§ **Stated problem**: Arrange the listing below as a two-column CSV with the header row instruction,response, putting each instruction and its answer on one row with every field quoted and line breaks replaced by spaces. Leave the pictures out.

§ **Material provided**:
BEGIN

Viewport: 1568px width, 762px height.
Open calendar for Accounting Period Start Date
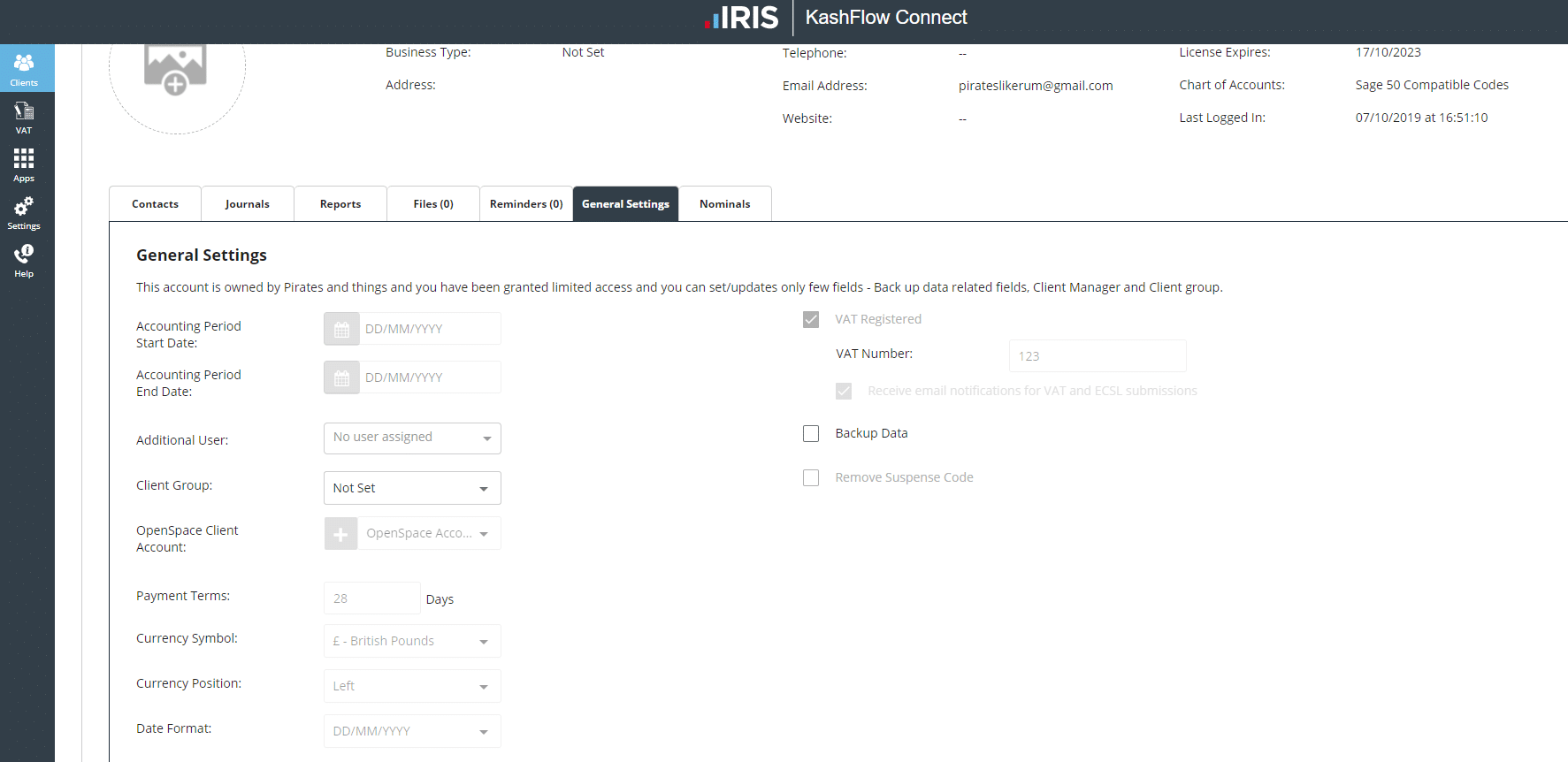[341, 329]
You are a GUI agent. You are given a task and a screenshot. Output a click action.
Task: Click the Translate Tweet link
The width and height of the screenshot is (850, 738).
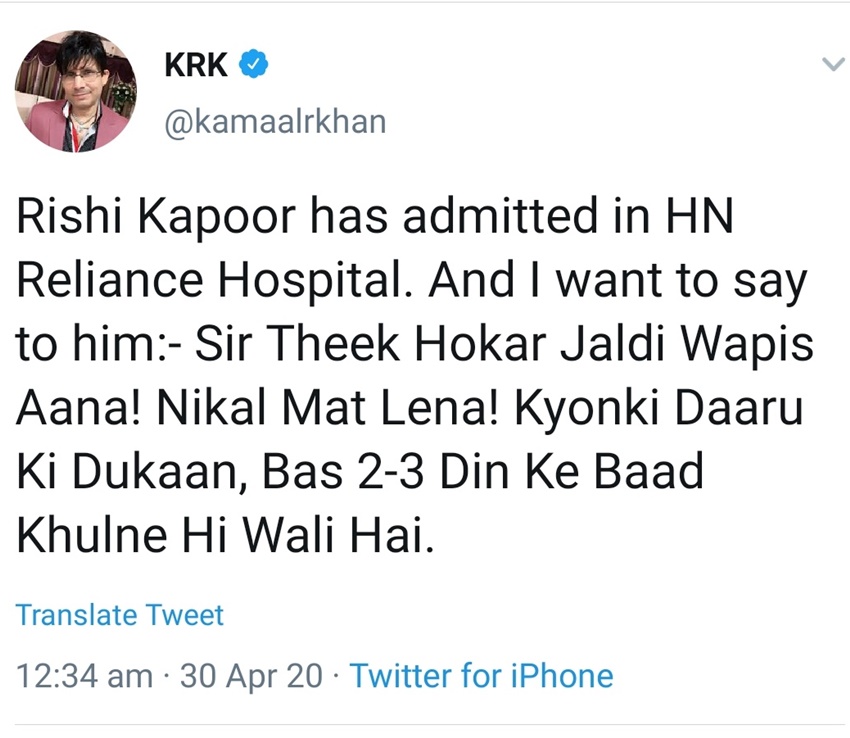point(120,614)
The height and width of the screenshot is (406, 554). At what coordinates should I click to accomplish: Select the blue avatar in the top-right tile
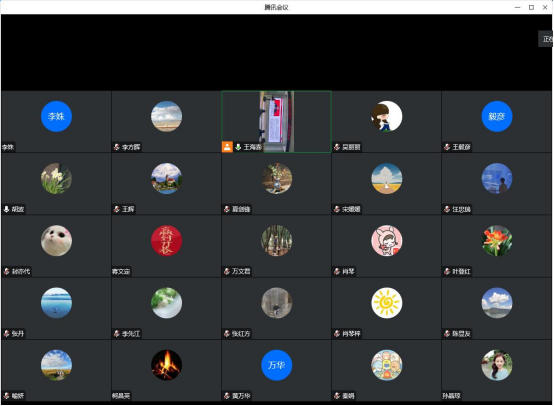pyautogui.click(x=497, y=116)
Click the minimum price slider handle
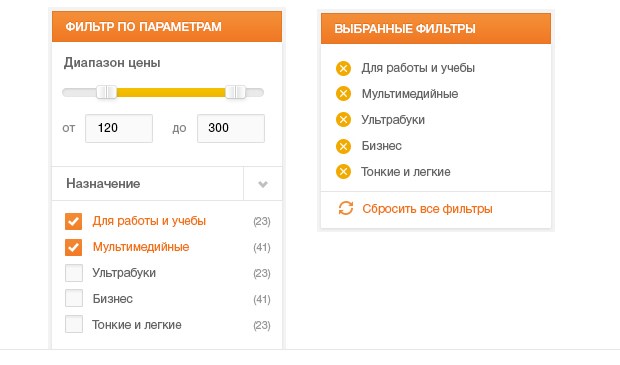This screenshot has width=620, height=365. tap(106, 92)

END

§ **Response to the task**:
instruction,response
"Viewport: 1568px width, 762px height. Open calendar for Accounting Period Start Date","[341, 329]"
"You are a GUI agent. You are given a task and a screenshot. Output a click action. Task: Click the Translate Tweet link The width and height of the screenshot is (850, 738).","point(120,614)"
"The height and width of the screenshot is (406, 554). At what coordinates should I click to accomplish: Select the blue avatar in the top-right tile","pyautogui.click(x=497, y=116)"
"Click the minimum price slider handle","This screenshot has width=620, height=365. tap(106, 92)"